Supplementary Figure 4 Comparison of genes upregulated in SETDB1 KO, KAP1 KO and HSP90 inhibition. (a) A venn diagram comparing genes upregulated in KAP1 KO and SETDB1 KO. Genes that are upregulated in both KOs or only one of the two KOs were then compared with genes upregulated upon HSP90 inhibition (bottom). The P-value estimated by the hypergeometric test is shown. (b,c) HSP90 inhibition affects expression of genes in the vicinity of ERVs similar to KAP1 KO and SETDB1 KO. Changes in expression of genes located within 200kb region around ERV insertions in ESCs upon KAP1 KO (b) and SETDB1 KO (c). The analyzed subtypes of ERVs are shown in different colors as indicated. (d) A Sashimi plot of the indicated locus showing chimeric reads between an ERV and an adjacent gene (co-ordinates correspond to genome build mm10). The number of chimeric reads increases upon HSP90 inhibition, and upon KAP1 deletion, buttressing the claim that HSP90 and KAP1 act in the same pathway.
Supplementary Figure 5 HSP90 inhibition upregulates genes adjacent to ERVs that are repressed by KAP1-mediated H3K9me3 and SETDB1. (a,b) A genome browser view of two loci showing an ERV and an adjacent gene, with ChIPseq and RNAseq profiles from mouse ES cells with indicated treatments and genotypes. The indicated coordinates correspond to mouse genome build mm10. At both loci, the ERV (IAPEz, green) is bound by KAP1 and shows the repressive mark H3K9me3 (brown box). The repressive mark is KAP1- dependent as the ChIPseq signal of H3K9me3 is reduced in KAP1 deletion. The adjacent gene is de-repressed in HSP90 inhibition, KAP1 deletion and for (b) also in SETDB1 deletion (RNAseq profiles in green and red).

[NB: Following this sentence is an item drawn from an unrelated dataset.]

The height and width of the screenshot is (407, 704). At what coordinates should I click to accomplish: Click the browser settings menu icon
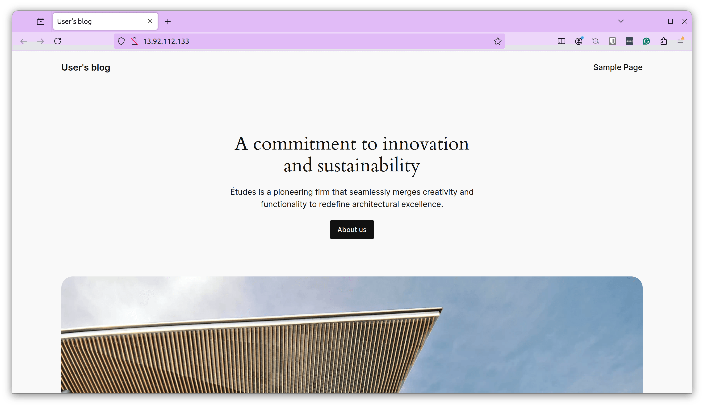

Supplementary Figure 6 H3K9me3 and KAP1 occupancy at HSP90-target ERVs and the effect of stress on ERV transcription (a) ChIP-qPCR for HSP90 in ESCs. Enrichment is shown as the mean (± SEM). (b) ChIP-qPCR for Kap1 and H3K9me3 in control ESCs and ESCs treated with HSP90 inhibitor. Enrichment is shown as the mean of three independent cell-culture replicates (± SEM) relative to control conditions. The red dotted line indicates the signal intensity in cells not treated with HSP90 inhibitor (c,d) Effect of Kap1 knock-out on H3K9me3 modification at and around HSP90-targeted ERVs, namely IAPEz (c) and MERV-L (d). (e) Experimental design to study the effect of HSP90 inhibition on genes with different strain-specific upstream ERV elements. All genes tested have an ERV either in 129S1 or CASTEiJ strain or both, but no ERV in C57BL6. Effect of HSP90 inhibitor on gene expression was analyzed by quantitative reverse transcription-pcr. Fold Change is shown as a mean of three independent cell-culture experiments (± SEM). (f) Different conditions mimicking environmental stresses upregulate IAPEz and MERV-L in ESC as shown by quantitative PCR. Fold change is shown as means of three independent cell-culture experiments (±SEM).